* **Work task**: A word-for-word copy of all entries is required, without images.

** The input follows **

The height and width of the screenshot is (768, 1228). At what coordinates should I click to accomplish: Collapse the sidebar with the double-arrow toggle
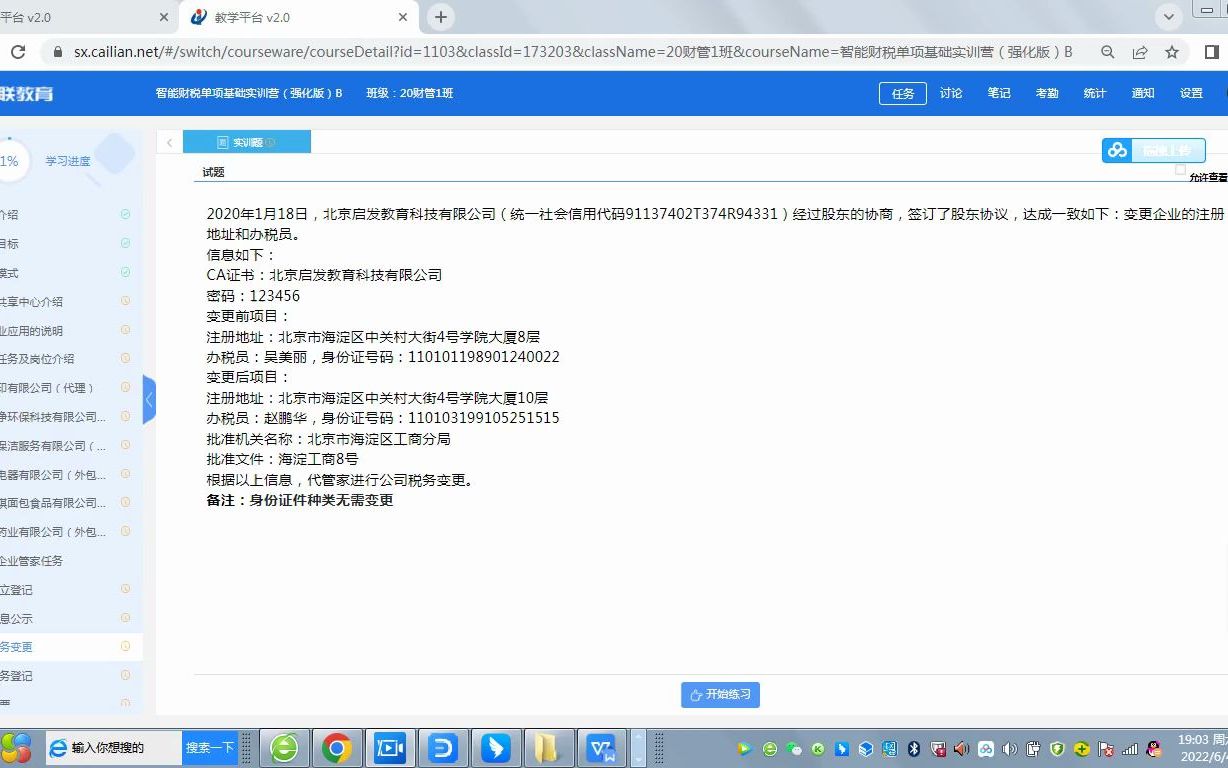tap(149, 399)
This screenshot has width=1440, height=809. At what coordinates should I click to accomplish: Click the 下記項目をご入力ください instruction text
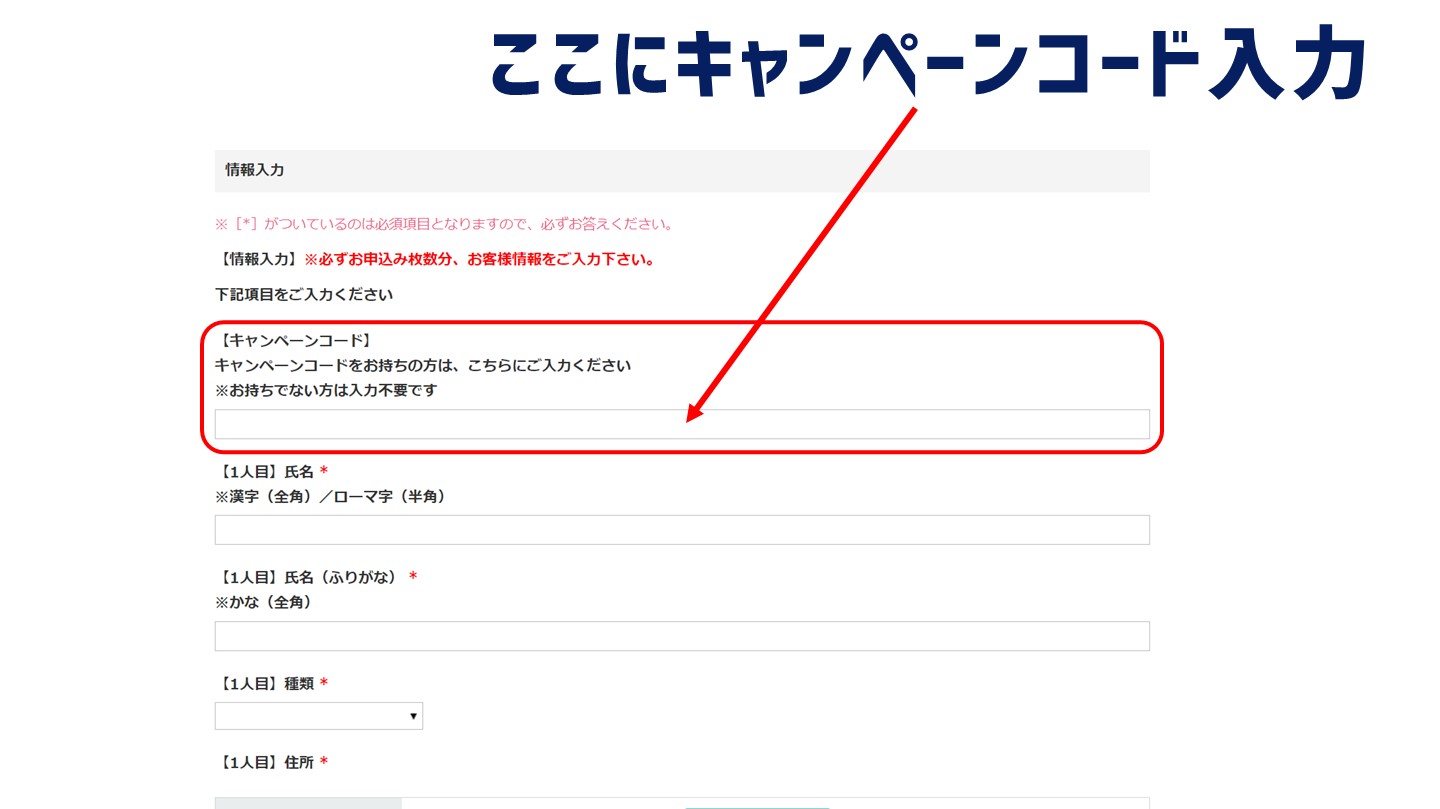pos(304,295)
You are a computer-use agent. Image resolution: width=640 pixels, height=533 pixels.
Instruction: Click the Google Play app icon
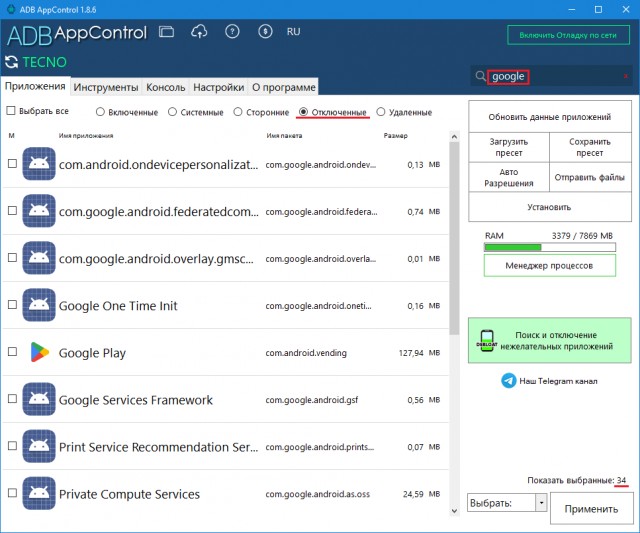click(38, 353)
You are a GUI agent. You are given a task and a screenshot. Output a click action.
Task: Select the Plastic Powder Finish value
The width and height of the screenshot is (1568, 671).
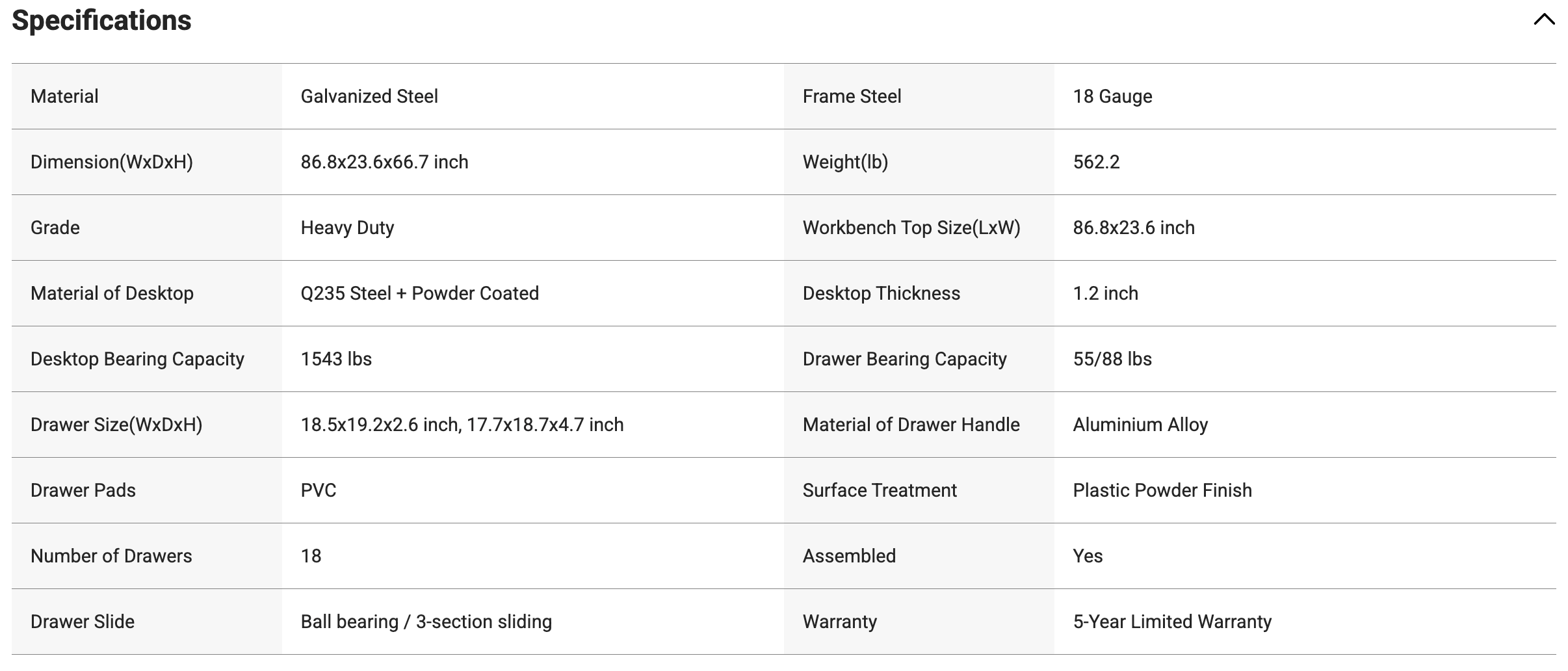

** End of The input **

* **Problem solution**:
The height and width of the screenshot is (768, 1228). At what coordinates should I click to accomplish: Collapse the sidebar with the double-arrow toggle
tap(149, 399)
This screenshot has width=1440, height=809. At what coordinates should I click to accomplish: Click the 下記項目をご入力ください instruction text
pos(304,295)
You are a computer-use agent. Image resolution: width=640 pixels, height=533 pixels.
Instruction: Click the Google Play app icon
click(38, 353)
You are a GUI agent. You are given a task and a screenshot. Output a click action.
Task: Select the Plastic Powder Finish value
The width and height of the screenshot is (1568, 671).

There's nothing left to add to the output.